First, dismissing pitching coach Bill Castro isn’t going to change the fact that the rotation is struggling and the bullpen can’t seem to salvage the myriad of situations they’ve been put into. Jeff Suppan and Dave Bush are out– let’s not forget that’s still a factor. Carlos Villanueva is par, at best, as a starter, Braden Looper can’t seem to work 2 quality starts in a row and Yovani Gallardo pitches well, but the offense rarely supports him. Since coming back from his latest stint in the minors, Manny Parra has been the only pitcher to garner both quality starts and wins. The marred rotation, coupled with the wishy-washy bullpen (including the recent acquisitions of Jesus Colome and 2 former Brewers, David Weathers and Claudio Vargas) are never going to be enough to consistently win games.
Castro’s replacement, Chris Boscio, has big league experience both as a pitcher (with Milwaukee and Seattle) and as a coach (with the Tampa Bay Rays). The Triple-A Nashville Sounds, whom Boscio is leaving behind for this interim position, have a team ERA of 4.05, which is good enough for 2nd in the league. Hopefully whatever he’s doing with the Sounds will translate to the Brewers and he can help whip the pitching staff into shape.
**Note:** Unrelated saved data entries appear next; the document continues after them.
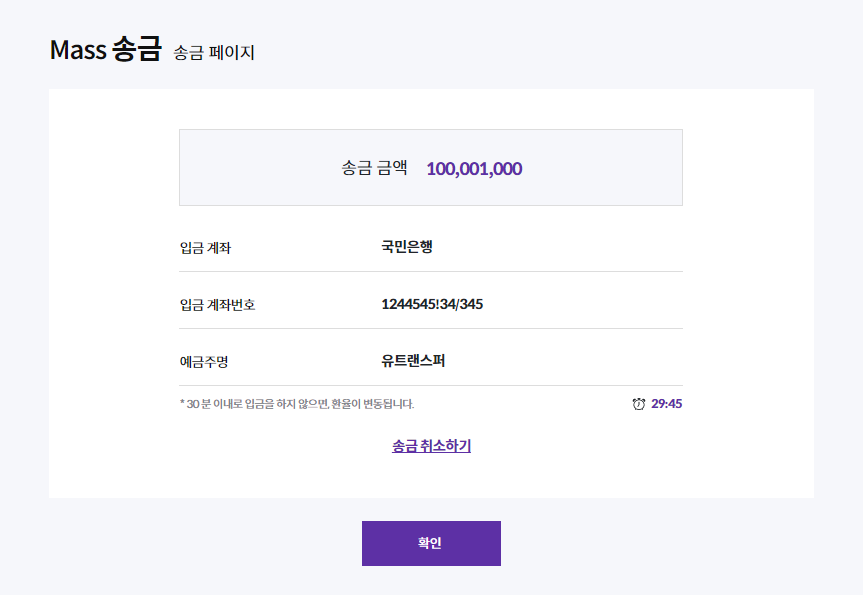Viewport: 863px width, 595px height.
Task: Click the 국민은행 bank name value
Action: tap(407, 246)
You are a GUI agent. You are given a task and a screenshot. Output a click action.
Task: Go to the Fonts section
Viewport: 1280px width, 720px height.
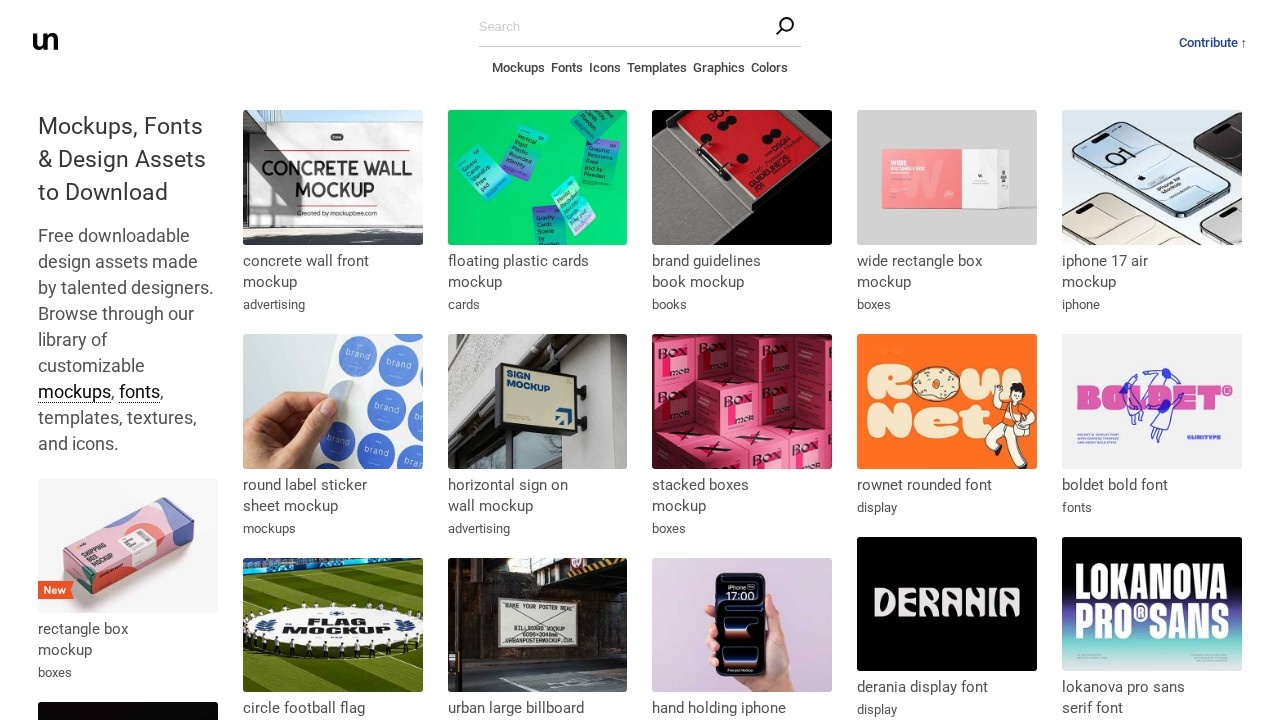pyautogui.click(x=566, y=68)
The second move Doug Melvin and Co. made today was to send shortstop JJ Hardy to Triple-A for the first time in over 2 seasons. Alcides Escobar has yo-yo’d between Nashville and Milwaukee over the past season and a half as has gotten the call as Hardy’s replacement. Escobar is batting .298 in the minors while Hardy has been struggling to make it out of the .220 range all season. The plan for JJ is similar to the one Manny Parra had– regroup, start producing and get his head on straight. Hopefully, it’ll work to his advantage the way it worked for Manny.
Lastly, Bill Hall, the oft-slumping infielder turned outfielder turned infielder turned outfielder, was designated for assignment. Hall was sent to Nashville just a few weeks ago but was quickly recalled after Corey Hart had to undergo an emergency appendectomy. Nevermind that he hit a 2-run homer last night, Hall has been platooned for the past 2 seasons and has been unable to match or exceed career-high numbers in the past 3 seasons. Hall’s replacement is a virtually unknown Jason Bourgeois, who missed most of the year so far due to a thumb injury. The Brewers now have 10 days to decide Bill Hall’s future with the team.
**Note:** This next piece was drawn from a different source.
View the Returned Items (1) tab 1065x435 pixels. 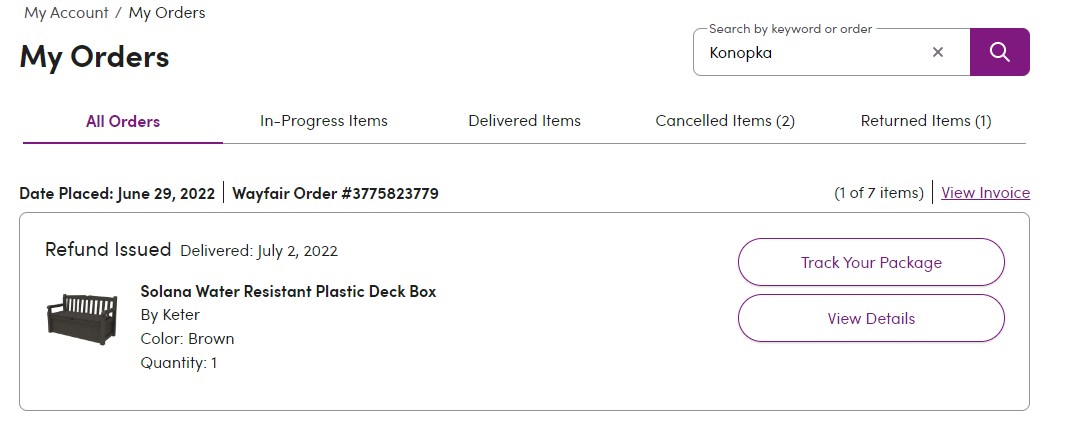coord(926,121)
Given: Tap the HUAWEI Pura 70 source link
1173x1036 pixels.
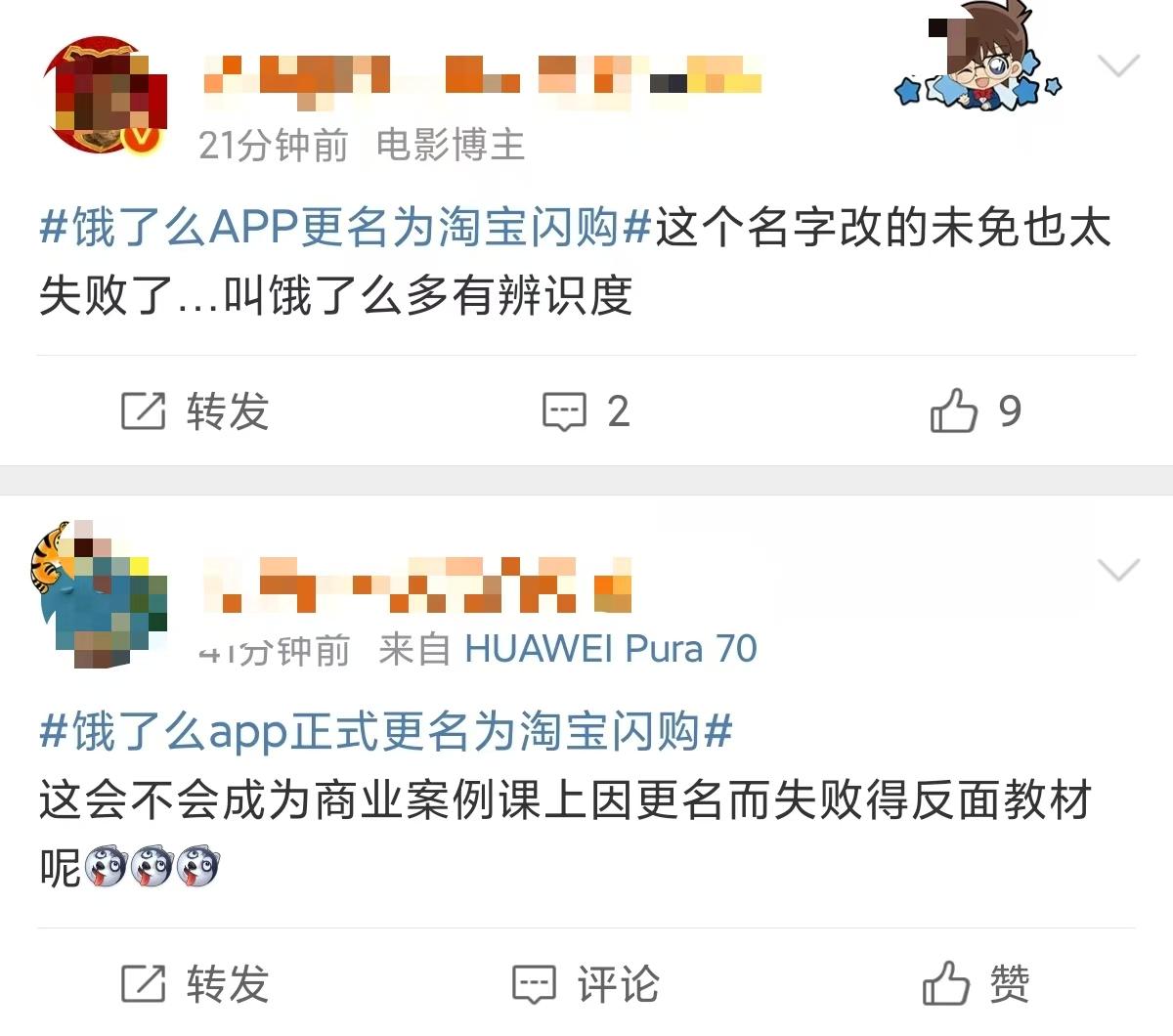Looking at the screenshot, I should (611, 648).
So what do I think about all this? I think the shake-ups are good. I think the majority of the players on this team will look at what was decided today and will realize their fates may not be secure if the team can’t turn it around. However, I don’t think this is going to be enough to pull out of the middle of the NL Central.
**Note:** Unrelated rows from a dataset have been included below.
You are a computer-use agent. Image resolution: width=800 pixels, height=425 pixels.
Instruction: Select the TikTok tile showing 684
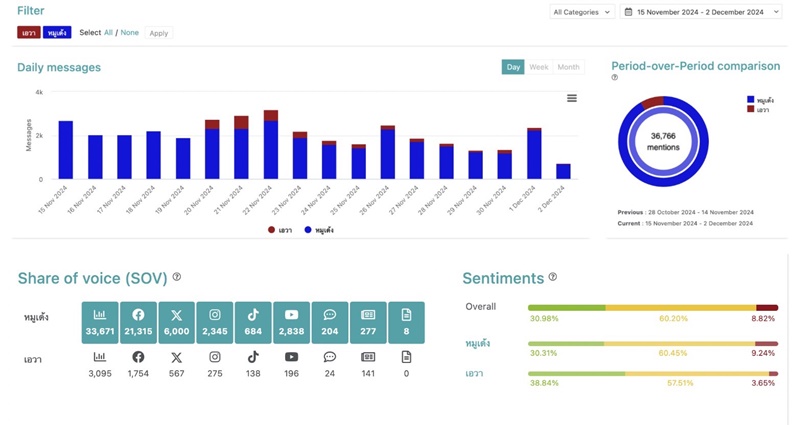coord(253,322)
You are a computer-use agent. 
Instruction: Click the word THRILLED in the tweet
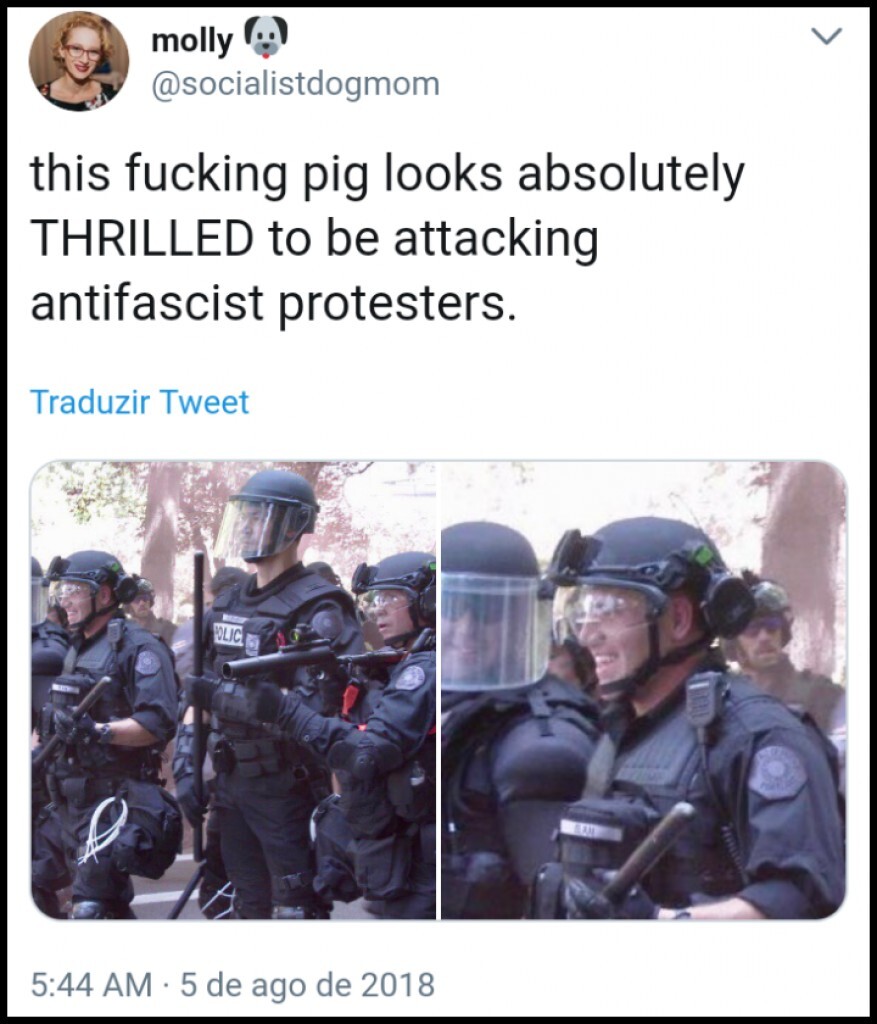[x=142, y=238]
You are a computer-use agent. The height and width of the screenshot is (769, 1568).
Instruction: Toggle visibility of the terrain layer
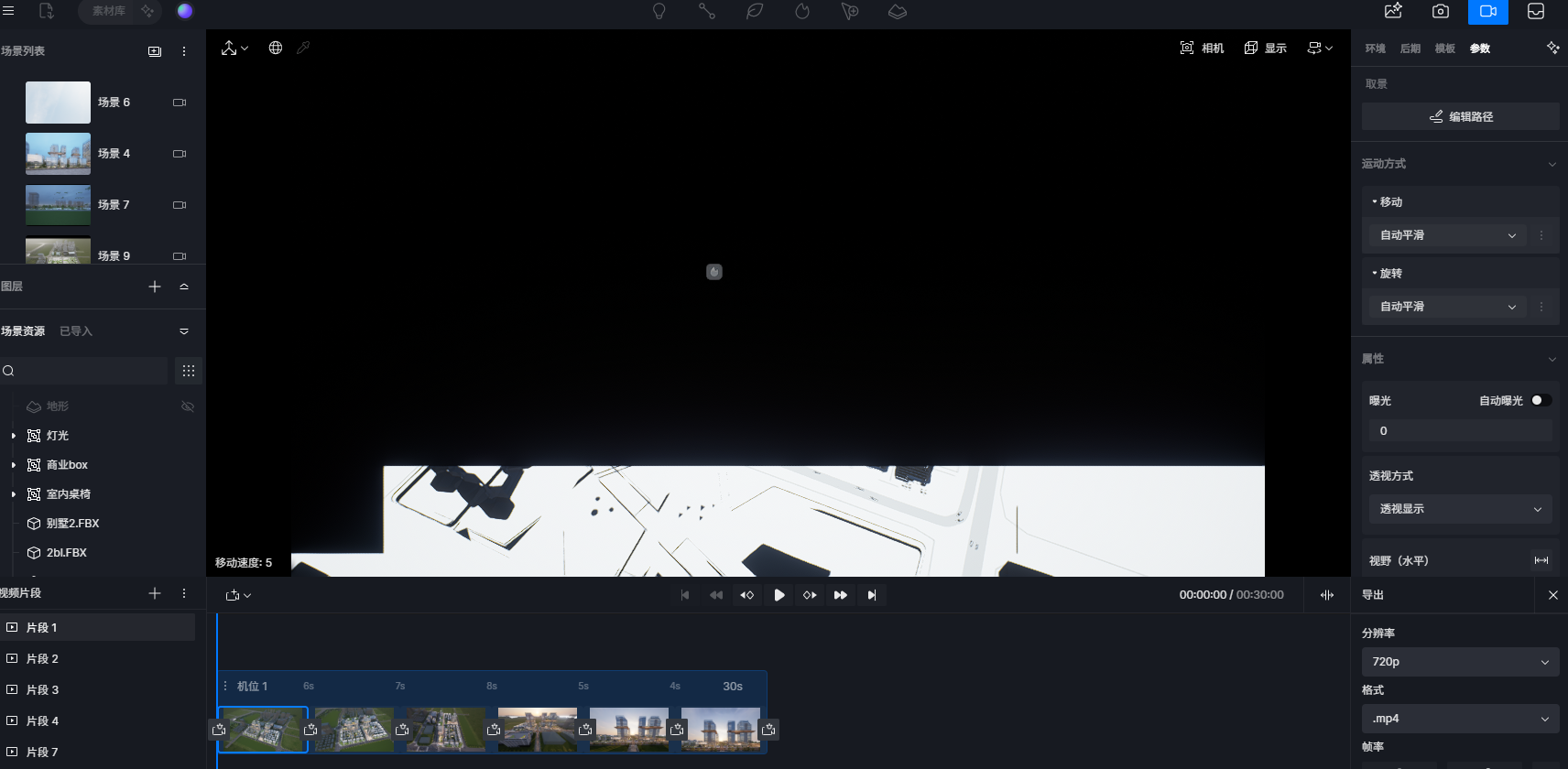(188, 406)
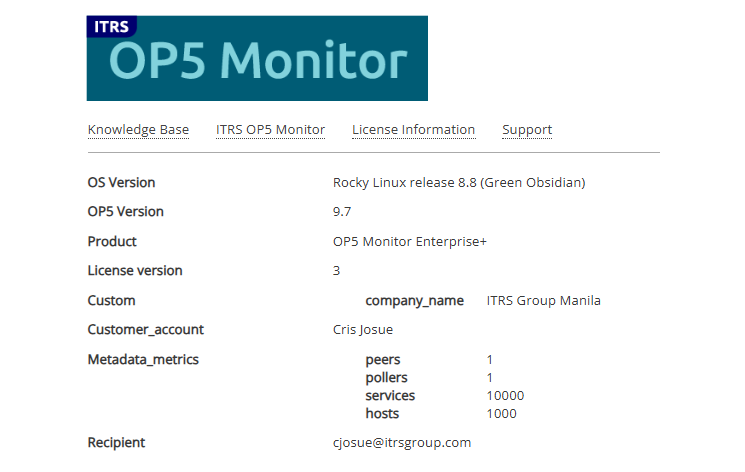
Task: Click the ITRS badge in the logo
Action: (111, 27)
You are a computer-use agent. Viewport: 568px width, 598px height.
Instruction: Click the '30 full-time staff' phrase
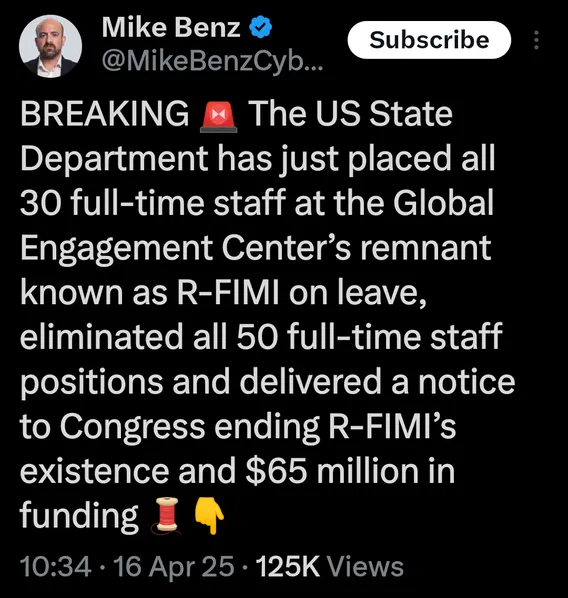[153, 203]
The Brewers are in desperate need of consistent, quality starts, something the rotation has been lacking in all season. The addition of 3 pitchers to the bullpen is like putting a bandage on a bullet wound. Milwaukee’s starting rotation is suffering and will continue to suffer if a new arm isn’t added soon. And the bullpen is exhausted because they’re constantly expected to clean up the mess. A number of pitchers have recently cleared waivers that are worth taking a long, hard look at, despite what it may cost to finish out the season with them. Bronson Arroyo and Aaron Harang of the Reds are options. So is John Smoltz, despite a poor showing in 8 starts with the Red Sox. All I’m saying, is anyone is better than what the Brewers have going on right now. The rotation has been in constant flux since April and I think consistency will be key, if the organization decides to add an arm and once everyone is healthy and back with the club.
One can only hope these moves are just minor stepping stones to something bigger. But until then, the Brewers need to figure out how to turn themselves around and start winning again. I will not be looking forward to St. Louis in October if those last 3 games mean nothing.
Tonight, the Crew looks for some sweet redemption from last night’s embarassing showing against the Padres. Carlos Villanueva (2-9, 6.05 ERA) is on the mound against Kevin Correia (7-9, 4.51 ERA).